Con Morgan Bertacca e Valerio Bariletti mi sono divertito molto a scrivere Scappo a casa diretto da Enrico Lando e la prossima primavera uscirà un altro film scritto sempre con loro due che dovrebbe intitolarsi Una boccata d’aria. Con Giovanni e Giacomo l’anno scorso abbiamo realizzato Odio l’estate e adesso c’è l’«idea bella» per il prossimo film che gireremo nel 2022.
Parla con piglio registico: possibile un futuro con Aldo Baglio dietro alla macchina da presa?
No, piuttosto mi do una coltellata – sorride – . Con il regista parlo molto, si decidono delle cose insieme, ma poi ognuno fa il suo mestiere.
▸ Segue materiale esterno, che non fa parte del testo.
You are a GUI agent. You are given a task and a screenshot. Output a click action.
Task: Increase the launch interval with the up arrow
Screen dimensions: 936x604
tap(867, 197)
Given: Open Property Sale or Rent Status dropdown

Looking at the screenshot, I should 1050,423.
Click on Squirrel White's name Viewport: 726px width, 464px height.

Lo dico sinceramente... preferisco il tennis alla regia.
Giacomo è un fervido credente e ha portato anche in scena la sua fede, nel monologo Fare un’anima. Siete in sintonia anche su questo?
No, io religiosamente parlando sono “l’antiGiacomo”, mi ritengo un “infedele”, ma non integralista. Ho altre fedi, quella interista per esempio, ma anche in questo caso mi professo moderato.
La sua Aldo, sposando l’attrice Silvana Fallisi, è diventata una “famiglia d’arte”: altri Baglio crescono come attori?
I nostri figli, Caterina e Gaetano, finora hanno subìto il fatto dei genitori attori in casa e sono scappati dall’idea del figlio d’arte. Ma Caterina ora lavora nel cinema e vorrebbe studiare da regista, consapevole che la strada è lunga e dura. Gaetano ha un bell’umorismo, ma fino ad oggi non ha mai mostrato la vocazione, ma questo valeva anche per me alla sua età. Il talento e la passione sono importanti, ma poi devi avere la fortuna di crescere nel posto giusto e al momento giusto. Ma soprattutto devi incontrare tipi giusti... come Giovanni e Giacomo.